There are multiple ways to specify the time range that you're interested in:

  • absolute time: --from ISODATETIME and --to ISODATETIME
  • relative from now: --since INTERVAL and --until INTERVAL
  • timespan, computed from program start or first event shown: --duration INTERVAL, --timespan INTERVAL

Timespans can be specified with these units (for example: --since 1w2h3.2s):

  • w = weeks
  • d = days
  • h = hours
  • m = minutes
  • s = seconds
  • ms = milliseconds
  • us = microseconds

Sometimes you want to skip old events and only want to see new events, e.g. when using tail -f or the --follow option of kubectl.
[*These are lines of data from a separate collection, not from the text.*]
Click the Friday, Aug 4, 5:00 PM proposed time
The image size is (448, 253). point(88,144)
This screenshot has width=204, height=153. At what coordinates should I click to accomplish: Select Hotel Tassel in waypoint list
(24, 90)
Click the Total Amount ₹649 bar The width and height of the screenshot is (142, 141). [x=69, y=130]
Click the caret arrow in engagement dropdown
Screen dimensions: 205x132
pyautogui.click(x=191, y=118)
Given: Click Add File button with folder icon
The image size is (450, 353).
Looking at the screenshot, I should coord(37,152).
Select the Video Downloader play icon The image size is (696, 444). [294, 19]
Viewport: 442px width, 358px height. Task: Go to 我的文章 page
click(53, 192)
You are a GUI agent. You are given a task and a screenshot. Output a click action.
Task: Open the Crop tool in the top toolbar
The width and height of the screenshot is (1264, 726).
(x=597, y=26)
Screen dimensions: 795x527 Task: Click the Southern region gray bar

Use the --new/-n flag, which is equivalent to --since 0s`:

$ kubectl logs mypod --follow | klp -n

Grep: searching with regexes, builtin regexes or Python expressions

Use --grep/-g to limit the processing to lines that match a given regular expression. When this flag is given multiple times, any of those regexes matching will allow the line to be processed (logical OR). If you need a logical AND, use an appropriate regex or pipe the output to another instance of klp. To specify lines that should NOT be processed, use --grep-not/-G/-v.
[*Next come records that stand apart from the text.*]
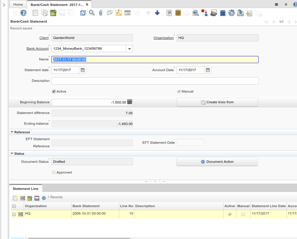Click the Attachment paperclip icon

pyautogui.click(x=101, y=13)

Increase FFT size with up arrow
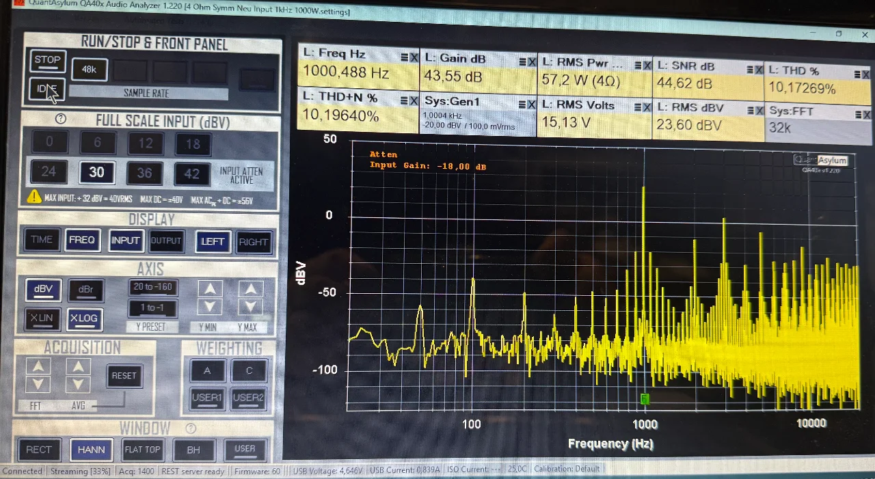pos(38,366)
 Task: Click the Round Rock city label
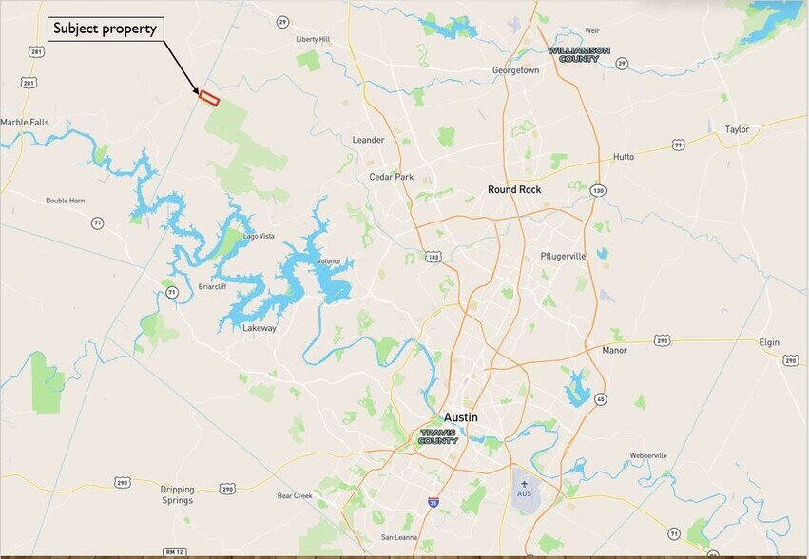click(x=514, y=189)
Search is case-sensitive by default. Use --ignore-case/-i for case-insensitive matches. If you want case-insensitive matching only for specific regexes, prepend (?i) to them.

By default, --grep searches on the whole line. To limit the search to a specific key, prepend that key and a tilde to the regex (key~REGEX).

klp has several builtin regexes to match URLs, email addresses, common errors, path names, FQDN's or IPv4 addresses. Use --grep-builtin/-r to use them for matching lines or --grep-builtin-not/-R for ignoring them.

Like with with the original UNIX grep, klp can print context lines (-B, -A, -C). Events before the matching line are visually marked with /, lines after with \.

Complex filtering with Python expressions

Use --where EXPR to only process lines where the given Python expression is True. All fields of the event are available by their key name.

$ cat httplog.txt | klp --where "len(message) > 10 and int(response[:3] > 499"

The whole event dict can be accessed as the underscore _.

By default, errors are ignored, because some keys might not be available in all lines. Use --debug to print exceptions.

This can be be combined with other filters, such as --grep and grep context lines.

Limit the output

Use --max-events/-m to limit the output to the given number of events. This is useful to avoid being flooded with lots and lots of output.

Use --skip to avoid parsing the first lines.

Customize the output formatting

Experiment with --indent, --no-indent, --expand, --output-sep, --no-wrap, --each-key, --header and --footer to change the formatting of the output.

For more complex needs, you can use --output-template (with Python f-strings) or --output-eval which allows Python code, such as {ts} {level.upper()} {'#'*len(msg)}. The following Python modules can be used in these expressions: base64, collections, datetime, hashlib, itertools, json, math, pprint, random, re, string, textwrap.

The following additional functions are available:

  • extract_json(): return the first JSON object or array in a given string as a string
  • extract_email(): return the first email address in a given string
  • extract_fqdn(): return the first FQDN in a given string
  • extract_ipv4(): return the first IPv4 address in a given string
  • extract_regex(): return first part of the string matching a regex
  • extract_url(): return the first URL in a given string
  • format_datetime(): format given string according to ISO 8601 (with millisecond precision), guessing the datetime format
  • guess_datetime(): convert a string into a Python datetime object
  • pprint_json(): pretty print JSON data

Other input and output formats

Apart from logfmt, klp supports the following other data formats:

Input formats (--input-format/-f):

  • jsonl: JSON Lines (shortcut: -j)
  • json: JSON (only for complete files, not for streaming)
  • tsv: Tab separated values (keys have to be set manually with -k)
  • psv: Pipe separated values (keys have to be set manually with -k)
  • clf: NCSA Common Log Format
  • combined: Combined Log Format of Apache httpd
  • unix: common format of Unix server logs (timestamp, hostname, service, optional pid, message)
  • line: lines of text (trailing whitespace removed)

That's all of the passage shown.